Mothers who have jobs don’t directly cause weight problems in their children, but busy families may accelerate weight gain by relying too much on cheap convenient fast food rather than healthy meals. Food and lifestyle choices are definitely the direct cause of obesity, but it can also occur against a backdrop of physical and psychological challenges that can make weight watching a low priority.
In a recent study, published in Pediatrics, found that preschool-age girls in big cities were more likely to be obese if they had undergone stressful experiences such as witnessing household violence, having a mother who was depressed or abusing alcohol or drugs, or living in a tenuous housing situation.
Growing up in a unstable life with violence, moving around a lot or depression certainly means obesity goes down the rank of importance. These factors, however, were not associated with a higher obesity rate in preschool boys, which highlights the difficulty of making sweeping conclusions about obesity and socioeconomic status.
Children from low income families are hardly a homogenous population, and the relationship between obesity and family income varies wider by gender, age, ethnicity and geographic area.
A 2006 study in the American Journal of Clinical Nutrition that looked at several decades of national data found that obesity was strongly tied to socioeconomic status only among white girls. Mexican-American and African-American girls showed similar trends, yet they were still more likely to be obese compared to girls from white families of similar socioeconomic status.
Beauty is in the eye of the beholder
Regardless of age, race and socioeconomic class, girls all around the world strive to be beautiful. Whether it is to achieve the perfect skin tone, the perfect weight or the perfect hair color, many young females have the ability to improve their beauty if they tried hard enough.
The mean BMI of an African American women is 29.8 and mean Caucasian woman is 26.7. Interestingly enough there was no significant difference for BMI for men based on race. Though there is no research to explain this data, we are all quite familiar with the extremely thin standard of beauty immortalized by Barbie.

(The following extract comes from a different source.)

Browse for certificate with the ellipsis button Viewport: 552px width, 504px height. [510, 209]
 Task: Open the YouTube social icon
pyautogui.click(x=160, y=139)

Sarah Constance from Irvine, Orange County, recalls a teenage memory. “Growing up in a primarily white and asian upper middle class suburb,I remember meeting up with other girls to get ready together before big dances. Each time we would all criticize our own bodies, and bemoan the fact that we weren’t measuring up to the ideal Victoria Secret model.”The girls always talked about what they ate and how much of it, as if it was a contest and the winner was whoever ate the least.
Sarah was surprised when a male from of Mexican heritage told her how sexy it was for girls to have “thick thighs”. A similar appreciation for a more voluptuous body type is also found in African-Americans. This could potentially relate to why Hispanic and African-American women are statically more likely to be obese, since those cultures do not equate such thinness with beauty and sex appeal.